-- Begin EXERCISE DATA --
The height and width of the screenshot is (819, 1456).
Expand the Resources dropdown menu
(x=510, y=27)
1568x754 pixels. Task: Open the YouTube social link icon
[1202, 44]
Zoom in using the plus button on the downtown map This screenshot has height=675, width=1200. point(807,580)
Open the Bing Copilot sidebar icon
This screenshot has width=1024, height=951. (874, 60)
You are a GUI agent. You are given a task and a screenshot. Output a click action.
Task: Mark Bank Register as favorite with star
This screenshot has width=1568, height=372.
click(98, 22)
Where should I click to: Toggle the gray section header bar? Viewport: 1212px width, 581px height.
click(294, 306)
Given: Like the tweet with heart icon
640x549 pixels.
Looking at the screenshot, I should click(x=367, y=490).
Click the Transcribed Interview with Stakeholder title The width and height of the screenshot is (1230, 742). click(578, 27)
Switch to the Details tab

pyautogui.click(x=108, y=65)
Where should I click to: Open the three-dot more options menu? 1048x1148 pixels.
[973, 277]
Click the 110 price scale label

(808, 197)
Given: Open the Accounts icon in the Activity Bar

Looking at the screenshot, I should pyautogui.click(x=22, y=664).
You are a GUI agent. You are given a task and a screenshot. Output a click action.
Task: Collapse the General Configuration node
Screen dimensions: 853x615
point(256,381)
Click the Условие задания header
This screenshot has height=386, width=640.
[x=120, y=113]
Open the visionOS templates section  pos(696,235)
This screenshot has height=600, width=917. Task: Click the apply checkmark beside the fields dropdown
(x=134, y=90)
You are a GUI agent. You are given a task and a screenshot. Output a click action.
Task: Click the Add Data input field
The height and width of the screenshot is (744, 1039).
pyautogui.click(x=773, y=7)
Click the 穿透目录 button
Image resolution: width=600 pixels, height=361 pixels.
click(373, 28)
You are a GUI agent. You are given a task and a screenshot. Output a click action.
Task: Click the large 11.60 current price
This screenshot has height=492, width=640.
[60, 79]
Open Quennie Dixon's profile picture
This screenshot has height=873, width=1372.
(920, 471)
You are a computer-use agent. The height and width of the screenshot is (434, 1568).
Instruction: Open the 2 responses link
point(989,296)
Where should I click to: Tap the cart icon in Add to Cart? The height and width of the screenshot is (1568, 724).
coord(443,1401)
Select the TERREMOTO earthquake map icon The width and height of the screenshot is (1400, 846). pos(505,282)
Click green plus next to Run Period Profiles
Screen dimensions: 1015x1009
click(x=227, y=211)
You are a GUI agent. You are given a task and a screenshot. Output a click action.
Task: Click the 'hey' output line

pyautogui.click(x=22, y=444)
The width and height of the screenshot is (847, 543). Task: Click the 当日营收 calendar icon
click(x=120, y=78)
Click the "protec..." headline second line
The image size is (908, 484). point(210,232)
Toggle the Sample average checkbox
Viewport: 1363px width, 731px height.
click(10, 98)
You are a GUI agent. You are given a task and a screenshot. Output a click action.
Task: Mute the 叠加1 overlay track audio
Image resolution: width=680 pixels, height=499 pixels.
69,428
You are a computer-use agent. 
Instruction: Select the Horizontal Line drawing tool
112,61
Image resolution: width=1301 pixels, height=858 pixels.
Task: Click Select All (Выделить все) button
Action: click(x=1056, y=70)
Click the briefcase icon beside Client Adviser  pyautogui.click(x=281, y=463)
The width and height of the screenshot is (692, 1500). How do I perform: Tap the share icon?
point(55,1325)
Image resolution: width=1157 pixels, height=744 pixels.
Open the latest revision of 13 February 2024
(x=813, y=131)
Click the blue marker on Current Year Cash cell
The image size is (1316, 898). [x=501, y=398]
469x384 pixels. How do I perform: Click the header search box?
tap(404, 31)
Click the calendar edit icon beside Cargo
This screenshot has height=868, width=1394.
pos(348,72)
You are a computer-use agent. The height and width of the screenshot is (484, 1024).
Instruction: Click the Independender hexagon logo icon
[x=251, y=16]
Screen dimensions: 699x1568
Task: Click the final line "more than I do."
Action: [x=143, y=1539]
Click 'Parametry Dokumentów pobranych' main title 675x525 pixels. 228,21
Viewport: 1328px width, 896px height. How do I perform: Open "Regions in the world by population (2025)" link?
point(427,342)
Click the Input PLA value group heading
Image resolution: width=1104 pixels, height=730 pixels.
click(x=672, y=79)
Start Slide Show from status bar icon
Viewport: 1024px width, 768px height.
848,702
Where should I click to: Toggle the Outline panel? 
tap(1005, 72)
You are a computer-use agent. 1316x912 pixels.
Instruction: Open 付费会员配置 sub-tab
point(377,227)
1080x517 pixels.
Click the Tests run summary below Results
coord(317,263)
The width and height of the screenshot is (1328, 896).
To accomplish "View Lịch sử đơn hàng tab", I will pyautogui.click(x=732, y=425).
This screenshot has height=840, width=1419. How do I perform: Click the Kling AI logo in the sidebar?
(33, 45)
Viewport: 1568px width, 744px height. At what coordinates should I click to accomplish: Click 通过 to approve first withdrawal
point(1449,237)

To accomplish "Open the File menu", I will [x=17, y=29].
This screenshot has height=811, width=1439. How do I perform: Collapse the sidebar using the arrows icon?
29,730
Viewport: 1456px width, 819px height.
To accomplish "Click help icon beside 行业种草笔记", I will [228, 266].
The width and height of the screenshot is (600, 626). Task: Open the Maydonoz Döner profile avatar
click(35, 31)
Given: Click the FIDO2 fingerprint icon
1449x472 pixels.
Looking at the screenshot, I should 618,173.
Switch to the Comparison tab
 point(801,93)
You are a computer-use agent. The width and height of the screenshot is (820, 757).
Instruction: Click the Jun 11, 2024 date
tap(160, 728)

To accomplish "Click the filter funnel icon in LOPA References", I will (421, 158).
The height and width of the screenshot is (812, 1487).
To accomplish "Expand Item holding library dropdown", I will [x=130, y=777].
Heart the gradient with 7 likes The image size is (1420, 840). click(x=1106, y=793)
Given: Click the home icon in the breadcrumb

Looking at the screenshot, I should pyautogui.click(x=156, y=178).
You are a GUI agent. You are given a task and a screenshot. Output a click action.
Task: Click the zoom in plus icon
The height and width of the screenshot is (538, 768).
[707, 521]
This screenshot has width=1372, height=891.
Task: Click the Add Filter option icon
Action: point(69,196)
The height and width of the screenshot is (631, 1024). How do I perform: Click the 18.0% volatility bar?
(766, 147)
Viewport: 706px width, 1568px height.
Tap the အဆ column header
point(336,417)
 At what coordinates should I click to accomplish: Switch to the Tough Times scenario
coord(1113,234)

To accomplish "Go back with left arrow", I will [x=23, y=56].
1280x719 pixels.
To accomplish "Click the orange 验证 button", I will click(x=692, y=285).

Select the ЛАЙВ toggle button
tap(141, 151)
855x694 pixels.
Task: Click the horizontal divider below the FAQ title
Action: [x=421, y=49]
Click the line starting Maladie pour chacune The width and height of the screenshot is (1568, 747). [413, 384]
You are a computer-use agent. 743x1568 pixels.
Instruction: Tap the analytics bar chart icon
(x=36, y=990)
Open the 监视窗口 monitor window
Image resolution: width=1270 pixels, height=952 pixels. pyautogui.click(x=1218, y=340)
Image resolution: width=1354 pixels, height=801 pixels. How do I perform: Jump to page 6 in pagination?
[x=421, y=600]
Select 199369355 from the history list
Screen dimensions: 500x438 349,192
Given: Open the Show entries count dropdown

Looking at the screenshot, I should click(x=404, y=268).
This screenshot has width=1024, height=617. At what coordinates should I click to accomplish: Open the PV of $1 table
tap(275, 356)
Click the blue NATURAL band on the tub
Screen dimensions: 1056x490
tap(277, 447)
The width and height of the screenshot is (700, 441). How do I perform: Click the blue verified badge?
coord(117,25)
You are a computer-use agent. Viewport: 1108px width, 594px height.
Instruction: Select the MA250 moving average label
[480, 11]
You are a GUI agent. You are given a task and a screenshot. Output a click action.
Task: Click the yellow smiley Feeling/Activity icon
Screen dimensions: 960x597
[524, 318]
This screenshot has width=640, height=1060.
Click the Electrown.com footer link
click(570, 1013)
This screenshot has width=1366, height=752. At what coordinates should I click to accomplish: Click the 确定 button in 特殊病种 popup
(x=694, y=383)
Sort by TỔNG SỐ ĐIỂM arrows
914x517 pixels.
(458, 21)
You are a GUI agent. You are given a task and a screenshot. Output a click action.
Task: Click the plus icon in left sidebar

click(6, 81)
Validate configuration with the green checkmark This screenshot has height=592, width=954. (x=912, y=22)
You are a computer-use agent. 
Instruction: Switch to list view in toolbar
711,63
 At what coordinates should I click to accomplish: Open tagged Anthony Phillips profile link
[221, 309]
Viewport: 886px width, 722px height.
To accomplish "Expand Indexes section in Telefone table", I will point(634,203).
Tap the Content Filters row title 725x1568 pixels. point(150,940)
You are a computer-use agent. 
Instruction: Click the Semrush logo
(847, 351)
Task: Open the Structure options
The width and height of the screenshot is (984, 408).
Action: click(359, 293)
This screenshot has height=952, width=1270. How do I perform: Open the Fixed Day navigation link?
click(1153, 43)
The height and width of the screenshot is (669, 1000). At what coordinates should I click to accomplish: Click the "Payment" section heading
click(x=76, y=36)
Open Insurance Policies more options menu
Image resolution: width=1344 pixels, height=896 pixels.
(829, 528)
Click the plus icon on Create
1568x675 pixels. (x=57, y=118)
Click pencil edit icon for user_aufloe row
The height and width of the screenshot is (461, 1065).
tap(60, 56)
-- End EXERCISE DATA --
> **TASK BRIEF**
Reproduce the items above verbatim, beginning with the first line and continuing through the line that contains "This screenshot has width=1024, height=951.", including both of those lines.

> **EXERCISE RESULT**
The height and width of the screenshot is (819, 1456).
Expand the Resources dropdown menu
(x=510, y=27)
1568x754 pixels. Task: Open the YouTube social link icon
[1202, 44]
Zoom in using the plus button on the downtown map This screenshot has height=675, width=1200. point(807,580)
Open the Bing Copilot sidebar icon
This screenshot has width=1024, height=951. (874, 60)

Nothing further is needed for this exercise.